### Excerpted text
* START *

The defendants contend that the Disputed Terms are entirely consistent with the Commitment Letter, and that in any event they never adopted a "take-it-or-leave-it" position with respect to them. The defendants state that, until the plaintiffs filed this lawsuit on March 26, 2008, the defendants stood ready, willing, and able to continue negotiating the terms of the final loan documents, but plaintiffs unilaterally broke off negotiations and resorted to legal action. As evidence, the defendants submit a memo from the Sponsors' attorneys dated March 25, 2008 in which they represented that they "remain[] fully committed to this deal,"and would shortly be sending a counterproposal reflecting "further meaningful compromises." The defendants' evidence indicates that the Sponsors did not deliver counter-proposals until about noon on March 26, and that while the defendants were still reviewing the plaintiffs' new proposals that afternoon, they learned that both this lawsuit and the Texas Action had been commenced.

In opposition, the plaintiffs claim that the defendants informed them that they would not perform pursuant to the Commitment Letter unless the plaintiffs accepted the Disputed Terms. As evidence, they submit the joint affidavit of Steven Barnes and Charles Brizius, who are principals of the Sponsors. They state that "[e]ach of us believes that the Banks' position as to [the Disputed Terms] has been unequivocal and take-it-or-leave-it, and that position has prevented the deal from being completed."

The plaintiffs also submit internal email messages of bankers employed by the defendants, which the plaintiffs obtained during discovery. It is not disputed that the subject of these messages is the Acquisition financing. The most noteworthy email dates from just after the December 2007 meeting at which the defendants had asked the plaintiffs to restructure the financing to reduce the defendants' risk of loss. When informing a colleague on December 21, 2007 that the plaintiffs had not yet responded, one employee wrote "[l]et's draft the nuclear version," and his colleague agreed that "[s]ending that may elicit the response." On January 31, 2008, another employee told a colleague that he was delivering document drafts to the Purchasers which "are meant to be draconian docs [sic]". Finally, on February 3, 2008, a bank employee wrote that it was "[t]ime to take the gloves off."

The plaintiffs' evidence that the defendants threatened not to finance the Acquisition unless the plaintiffs agreed to the Disputed Terms is not compelling. However, Barns' and Brizius' perception that the defendants were threatening them with non-performance, when coupled with the rather ominous tone of the defendants' internal emails, suffices to raise a triable issue of fact as to whether the defendants presented the plaintiffs with an ultimatum. The question as to whether the Disputed Terms conflict with the Commitment Letter shall also be determined at trial.

Fraud The defendants argue that the plaintiffs' fraud claim fails for two reasons. First, defendants contend that, under New York law, a fraud claim that entirely duplicates a breach of contract claim cannot be maintained. See, e.g., J.E. Morgan Knitting Mills, Inc. v. Reeves Bros., Inc., 243 AD2d 422, 423 (1st Dept. 1997). The defendants assert that both claims are based on the same allegations that the defendants intended to avoid financing the Acquisition by insisting on Disputed Terms which they knew that the plaintiffs would reject, while misrepresenting to the plaintiffs that they were committed to closing the transaction. Second, the defendants assert that the plaintiffs fail to establish their reliance on defendants' alleged misrepresentation was justified.

* END *

### Information supplied

* START *

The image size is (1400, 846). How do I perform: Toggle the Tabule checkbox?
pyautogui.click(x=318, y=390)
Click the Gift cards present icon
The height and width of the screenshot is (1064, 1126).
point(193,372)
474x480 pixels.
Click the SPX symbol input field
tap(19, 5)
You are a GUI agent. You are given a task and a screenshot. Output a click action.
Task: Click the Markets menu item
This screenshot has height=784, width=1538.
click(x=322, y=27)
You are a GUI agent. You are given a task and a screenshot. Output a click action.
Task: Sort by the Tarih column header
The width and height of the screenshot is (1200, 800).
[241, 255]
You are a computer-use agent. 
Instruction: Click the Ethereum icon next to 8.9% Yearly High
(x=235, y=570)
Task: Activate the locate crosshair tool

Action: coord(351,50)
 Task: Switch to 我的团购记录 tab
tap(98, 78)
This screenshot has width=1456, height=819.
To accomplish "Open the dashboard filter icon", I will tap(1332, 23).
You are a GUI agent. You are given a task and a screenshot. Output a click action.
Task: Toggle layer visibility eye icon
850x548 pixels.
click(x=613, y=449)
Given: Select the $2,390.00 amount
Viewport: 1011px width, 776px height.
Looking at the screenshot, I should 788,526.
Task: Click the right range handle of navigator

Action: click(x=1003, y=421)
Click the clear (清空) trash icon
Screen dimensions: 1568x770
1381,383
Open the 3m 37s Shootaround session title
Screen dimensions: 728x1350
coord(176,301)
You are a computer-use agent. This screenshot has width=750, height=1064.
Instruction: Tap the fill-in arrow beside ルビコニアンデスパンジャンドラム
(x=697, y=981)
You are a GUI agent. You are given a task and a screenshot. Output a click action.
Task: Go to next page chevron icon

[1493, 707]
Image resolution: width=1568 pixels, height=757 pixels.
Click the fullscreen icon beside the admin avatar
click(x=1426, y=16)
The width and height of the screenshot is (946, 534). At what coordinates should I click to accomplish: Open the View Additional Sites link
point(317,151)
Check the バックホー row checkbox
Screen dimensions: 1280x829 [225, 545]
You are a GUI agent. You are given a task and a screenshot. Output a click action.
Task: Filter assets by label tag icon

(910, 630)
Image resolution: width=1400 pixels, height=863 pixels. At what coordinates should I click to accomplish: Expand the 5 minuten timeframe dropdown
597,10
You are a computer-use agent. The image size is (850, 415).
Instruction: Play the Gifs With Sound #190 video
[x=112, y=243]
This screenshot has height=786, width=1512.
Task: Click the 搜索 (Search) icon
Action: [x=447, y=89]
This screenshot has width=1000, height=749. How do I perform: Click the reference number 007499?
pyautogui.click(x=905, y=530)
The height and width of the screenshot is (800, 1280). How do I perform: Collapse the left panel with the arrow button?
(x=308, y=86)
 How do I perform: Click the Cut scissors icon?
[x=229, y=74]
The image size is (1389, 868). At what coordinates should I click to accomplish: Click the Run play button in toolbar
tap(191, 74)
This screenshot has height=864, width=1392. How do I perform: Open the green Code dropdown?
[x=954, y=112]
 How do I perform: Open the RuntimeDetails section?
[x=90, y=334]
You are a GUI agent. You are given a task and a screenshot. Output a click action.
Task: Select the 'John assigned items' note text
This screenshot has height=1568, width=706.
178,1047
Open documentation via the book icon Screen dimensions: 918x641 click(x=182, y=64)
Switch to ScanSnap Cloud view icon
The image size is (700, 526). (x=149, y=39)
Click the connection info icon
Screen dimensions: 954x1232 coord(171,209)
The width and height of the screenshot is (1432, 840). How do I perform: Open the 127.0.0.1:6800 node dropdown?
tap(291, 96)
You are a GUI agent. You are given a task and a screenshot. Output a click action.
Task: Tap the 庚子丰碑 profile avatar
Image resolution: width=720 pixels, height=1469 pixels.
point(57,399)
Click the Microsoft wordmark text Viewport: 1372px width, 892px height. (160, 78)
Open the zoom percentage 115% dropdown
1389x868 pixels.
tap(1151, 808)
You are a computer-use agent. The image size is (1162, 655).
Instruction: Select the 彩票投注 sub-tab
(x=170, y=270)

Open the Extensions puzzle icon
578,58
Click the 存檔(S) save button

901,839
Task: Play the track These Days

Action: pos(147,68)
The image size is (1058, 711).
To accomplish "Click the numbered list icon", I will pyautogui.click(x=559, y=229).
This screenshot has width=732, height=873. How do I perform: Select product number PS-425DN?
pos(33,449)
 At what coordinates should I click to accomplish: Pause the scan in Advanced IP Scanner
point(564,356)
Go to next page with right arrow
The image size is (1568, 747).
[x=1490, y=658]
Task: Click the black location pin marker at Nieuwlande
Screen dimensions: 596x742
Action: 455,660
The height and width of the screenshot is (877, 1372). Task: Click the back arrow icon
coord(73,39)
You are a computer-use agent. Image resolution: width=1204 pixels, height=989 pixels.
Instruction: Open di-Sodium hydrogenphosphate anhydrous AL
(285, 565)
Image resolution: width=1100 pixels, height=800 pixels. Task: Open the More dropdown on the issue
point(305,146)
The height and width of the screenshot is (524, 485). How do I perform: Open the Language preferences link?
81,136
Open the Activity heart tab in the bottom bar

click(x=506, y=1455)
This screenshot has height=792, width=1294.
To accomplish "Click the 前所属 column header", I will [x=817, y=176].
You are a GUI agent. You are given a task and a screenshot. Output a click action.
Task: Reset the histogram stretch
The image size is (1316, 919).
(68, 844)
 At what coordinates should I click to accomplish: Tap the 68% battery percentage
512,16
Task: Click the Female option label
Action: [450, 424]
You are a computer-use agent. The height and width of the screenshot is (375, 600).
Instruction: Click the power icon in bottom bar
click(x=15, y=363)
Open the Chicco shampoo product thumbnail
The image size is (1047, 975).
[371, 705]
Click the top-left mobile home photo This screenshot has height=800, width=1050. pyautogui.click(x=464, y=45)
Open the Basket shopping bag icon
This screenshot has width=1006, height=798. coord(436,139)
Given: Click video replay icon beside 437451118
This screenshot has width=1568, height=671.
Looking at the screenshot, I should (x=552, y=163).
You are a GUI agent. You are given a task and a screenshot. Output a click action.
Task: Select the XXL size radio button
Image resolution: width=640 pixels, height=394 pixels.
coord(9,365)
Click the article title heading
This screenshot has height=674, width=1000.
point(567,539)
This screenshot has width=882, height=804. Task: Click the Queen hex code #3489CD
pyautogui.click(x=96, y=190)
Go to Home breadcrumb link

* END *

### What is asked
1. According to the excerpt, on what date did the plaintiffs file this lawsuit?
2. In the excerpt, rewrite the passage starting with "The plaintiffs' evidence" and going on through "determined at trial.", putting "final demand" where "ultimatum" appears.
Rely only on the excerpt for your answers.

### Final answers
1. March 26, 2008.

2.
The plaintiffs' evidence that the defendants threatened not to finance the Acquisition unless the plaintiffs agreed to the Disputed Terms is not compelling. However, Barns' and Brizius' perception that the defendants were threatening them with non-performance, when coupled with the rather ominous tone of the defendants' internal emails, suffices to raise a triable issue of fact as to whether the defendants presented the plaintiffs with an final demand. The question as to whether the Disputed Terms conflict with the Commitment Letter shall also be determined at trial.